Director: Bejoy Nambiar
Cast: Neil Nitin Mukesh, Vikram, Vinay Virmani, Tabu, Isha Sharvani, Monica Dogra, Lara Dutta
Music Directors: 15 tracks and 8 music directors for David
Duration: 2 hours 35 minutes
Plot: Have you ever met or spoken with a good-looking person who has no personality? Or been to an exotic place which gives you the best pictures but no memorable experiences? David is that person and that very place. It’s a film that soars in the technical department but trudges when it comes to plot development and narrative. It’s a film you’d want to ogle at for hours at end but by the end of it you’d wish it’d have more meat than just plain muscle.
David tells the stories of three heroes who exist in different time eras and places but who have the same name. Bejoy Nambiar, who proved his worth with his debut film Shaitan, tries an episodic narration this time. David fails to work because none of the three stories are special. There is no logical reason why these stories should serve as episodes in the same film either, except that the protagonist in each case has been christened David.

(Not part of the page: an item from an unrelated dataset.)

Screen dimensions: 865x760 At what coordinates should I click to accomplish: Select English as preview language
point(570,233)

On one hand, it is incredibly grand in its ideas and challenges the traditional structure of storytelling. On the other its uneven, often dragging pace and frantically shifting moods, unable to hold fort.
In terms of filmmaking, David is an uncompromised experiment and steers clear of comfort zones crediting its viewers’ capability to join dots without excessive spoon-feeding, a practice that eludes mainstream Hindi cinema.

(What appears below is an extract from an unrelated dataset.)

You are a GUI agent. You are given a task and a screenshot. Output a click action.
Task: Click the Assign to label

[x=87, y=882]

You have Neil Nitin Mukesh as David in London 1975, a gangster whose past hides a scandal that could destroy him. Vinay Virmani plays the guitar- happy teenager David in 1999, who takes to extreme ways after his family falls victim to a politician’s filthy schemes. Vikram plays David the rough-hewn fisherman in Goa, 2010. His trouble starts when he falls for his buddy’s fiancee.
But a two and a half hour something overcrowded music video is taking it too far, isn’t it? A shorter, snappier David with a little less rambling and randomness may have led to a better payoff.